Remember being in high school taking a science class?  All I remember, besides sitting next to Teresa Watson, was taking notes while the teacher showed them to the class from a projector.  Probably thought, when I wasn't bored or tired, I was witnessing state of the art technology.  Friends described physics class to me and I simply thought the math would make it too difficult--which would certainly make me ineligible to play on the basketball team.  As an adult, my best understanding of science comes from TV, especially the Science Channel and all things science-fiction.  If math is involved I listen, but never fully grasp. 

The best way to define reality just may be through science and math; however, movies like The Truman Show and The Matrix are what got my attention, twisted my noodle and sent me forever down the road of studying reality.  It's a hobby at best. In fact, I can't even watch a few minutes of The Truman Show without second guessing reality.  Street lights illuminate neighborhoods at night, which in my world, just may double as movie lighting that allows the producers, whomever they are, of our waking life to capture the whole think on film--in high-definition.  Sometimes my surroundings look more like a movie set to me than anything real. With that mentality it obviously  stands to reason that people I know-- have known my entire life--are actors.  People that literally feel this way supposedly have something called The Truman Show Delusion and they sometimes go to great lengths to find their way off "the show."

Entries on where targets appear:
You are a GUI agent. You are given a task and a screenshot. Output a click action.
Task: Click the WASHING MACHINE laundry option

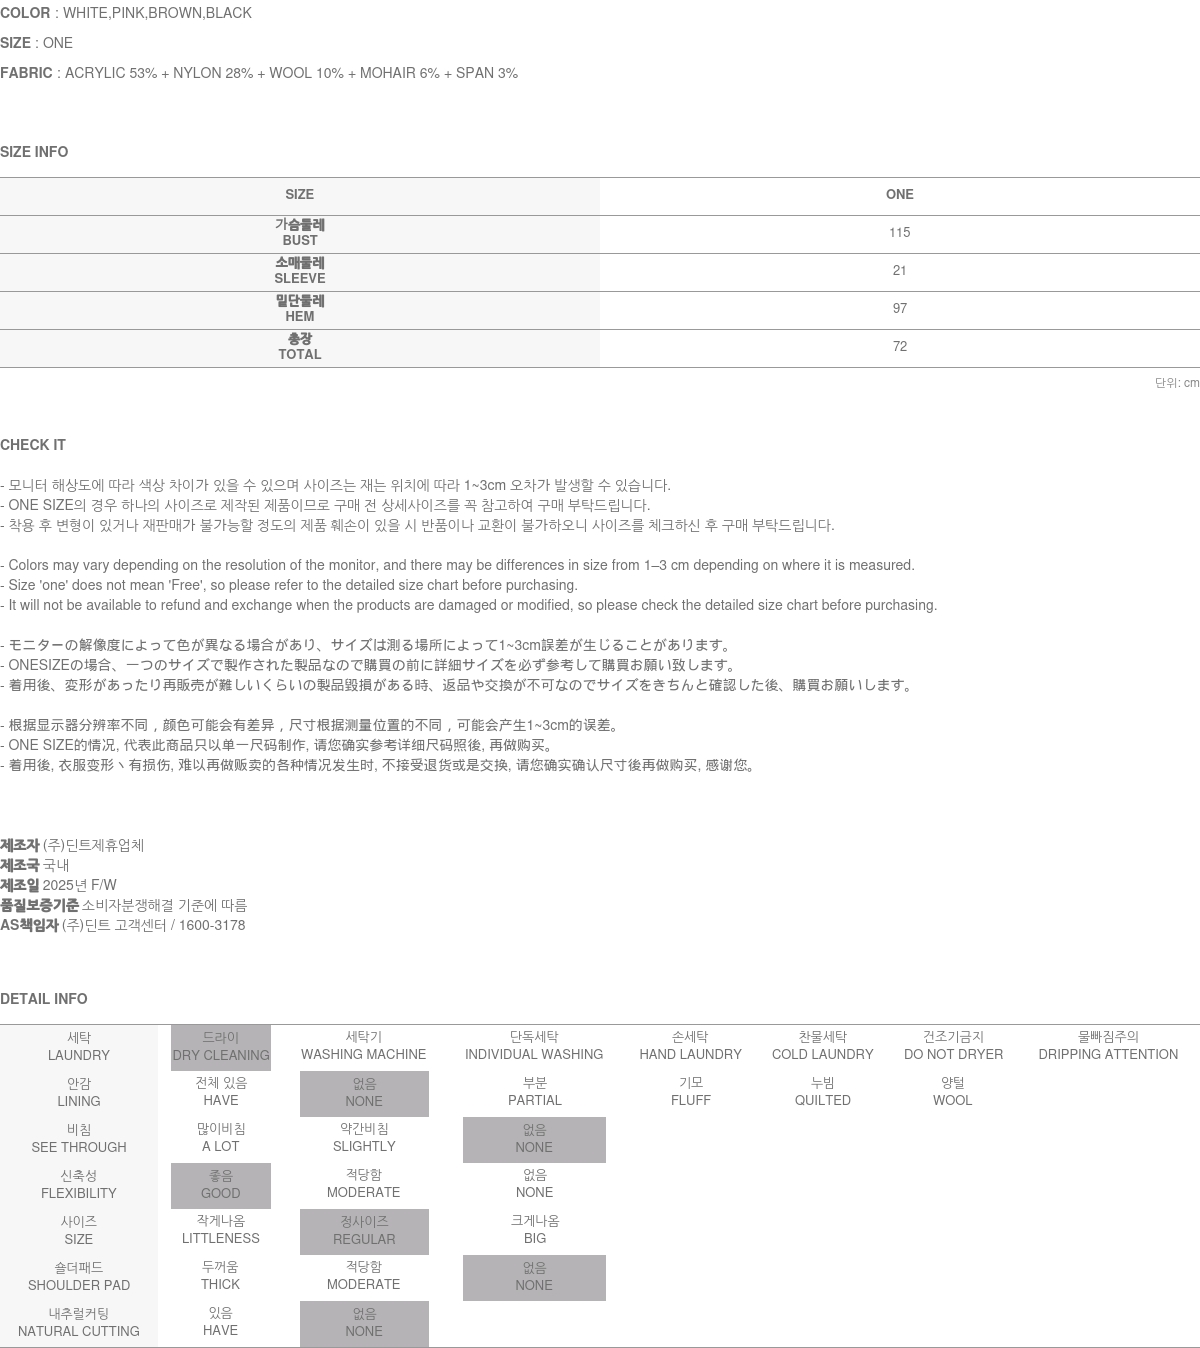[x=363, y=1047]
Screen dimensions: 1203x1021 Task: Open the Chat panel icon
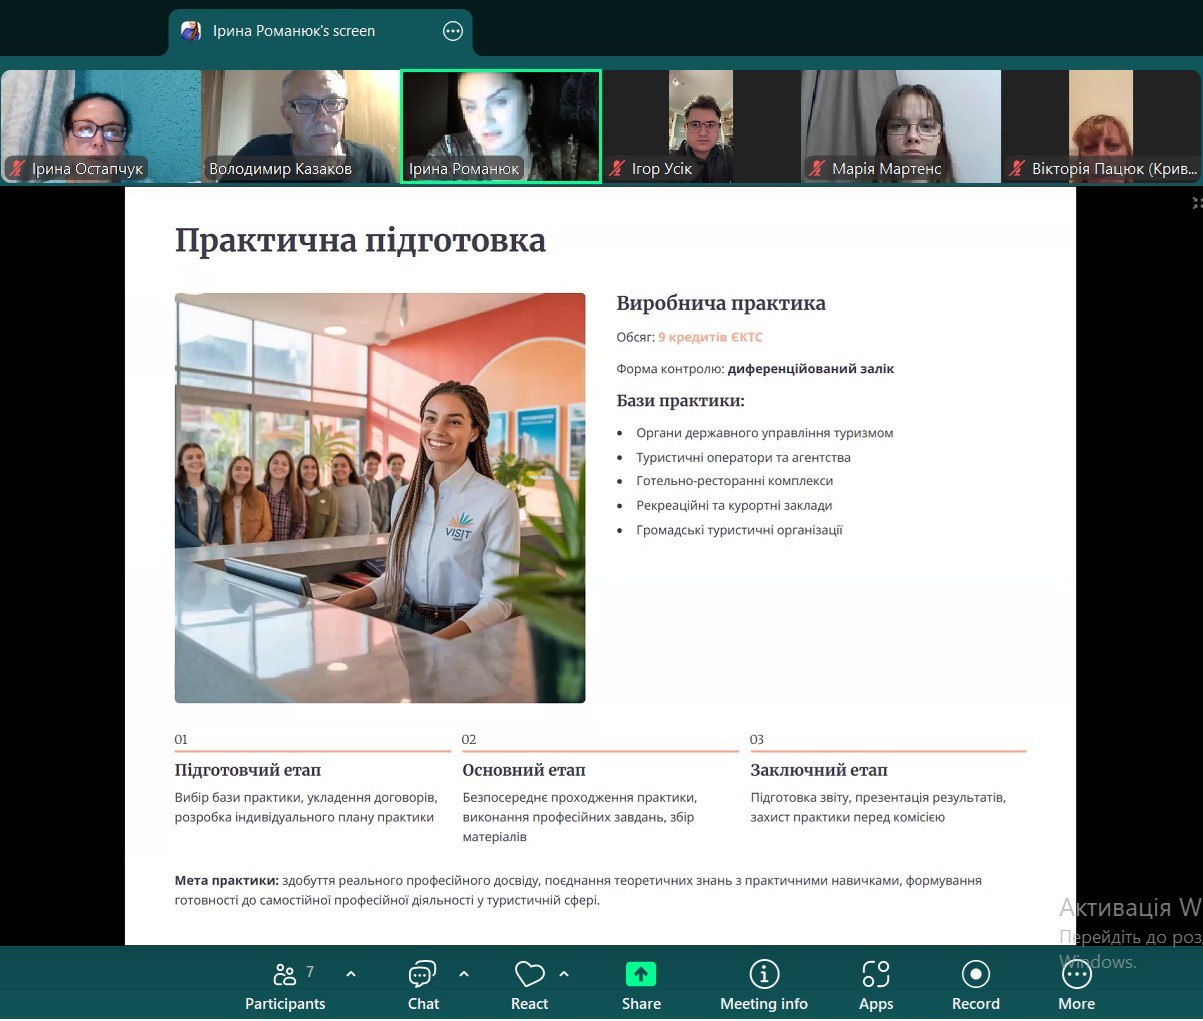pos(422,974)
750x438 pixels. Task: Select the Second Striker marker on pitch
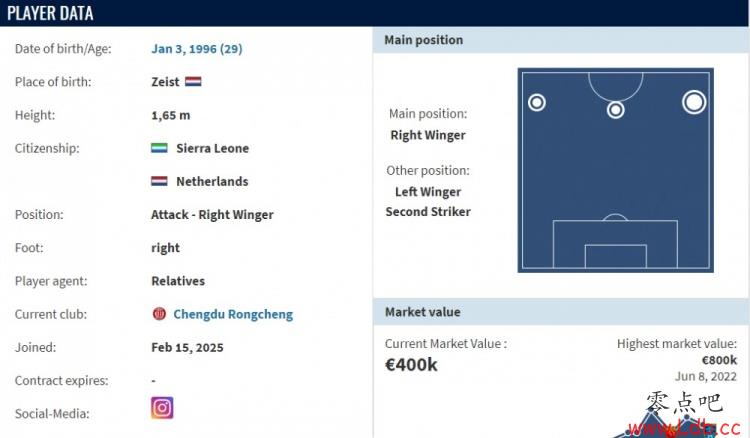coord(616,110)
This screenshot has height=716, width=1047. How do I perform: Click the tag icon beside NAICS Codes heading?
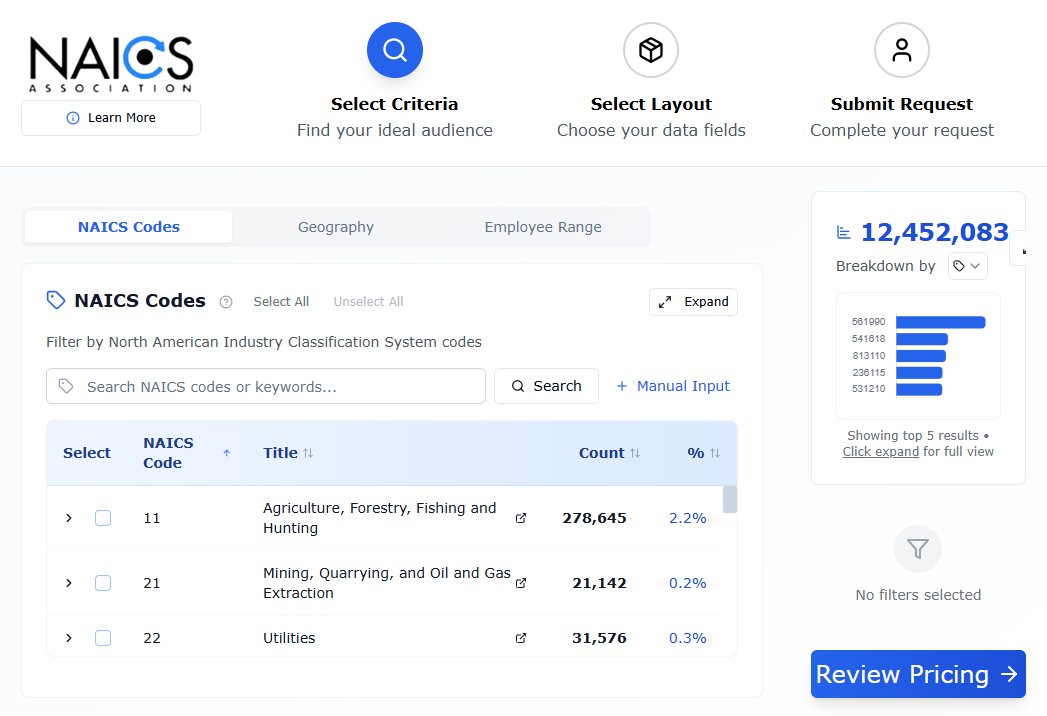click(55, 299)
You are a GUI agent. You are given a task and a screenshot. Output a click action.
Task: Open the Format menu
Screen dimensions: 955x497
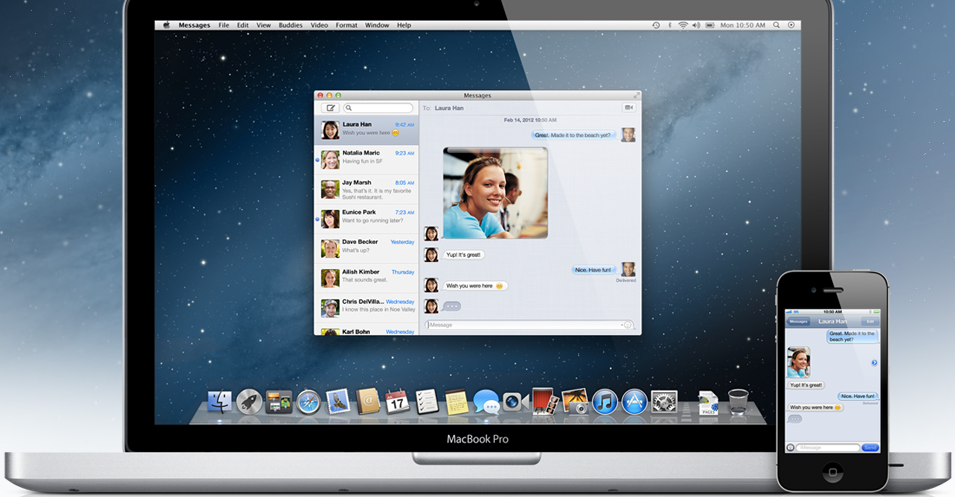tap(346, 24)
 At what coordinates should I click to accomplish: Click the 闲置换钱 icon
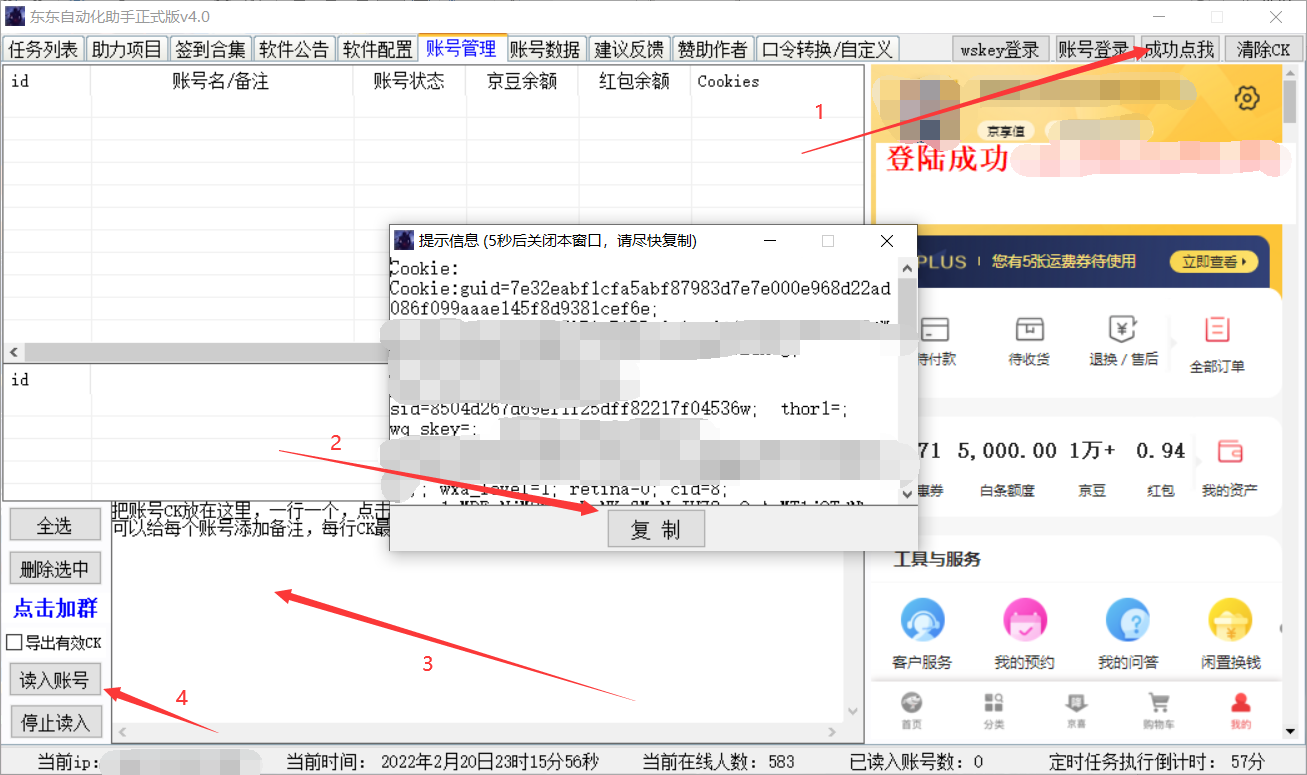coord(1230,621)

Work to do:
1. List every proper name in the passage on reality, including people, titles, channels and named conditions. Give each name once.
2. Reproduce the entries from the line containing "This screenshot has" down to the end of the entries, including both ends. Leave the pictures out.

Responses in order:
1.
Teresa Watson
the Science Channel
The Truman Show
The Matrix
The Truman Show Delusion

2.
This screenshot has height=716, width=1047. How do I perform: Click the tag icon beside NAICS Codes heading?
click(55, 299)
You are a GUI agent. You are given a task and a screenshot. Output a click action.
Task: Open the Format menu
Screen dimensions: 955x497
tap(346, 24)
 At what coordinates should I click to accomplish: Click the 闲置换钱 icon
coord(1230,621)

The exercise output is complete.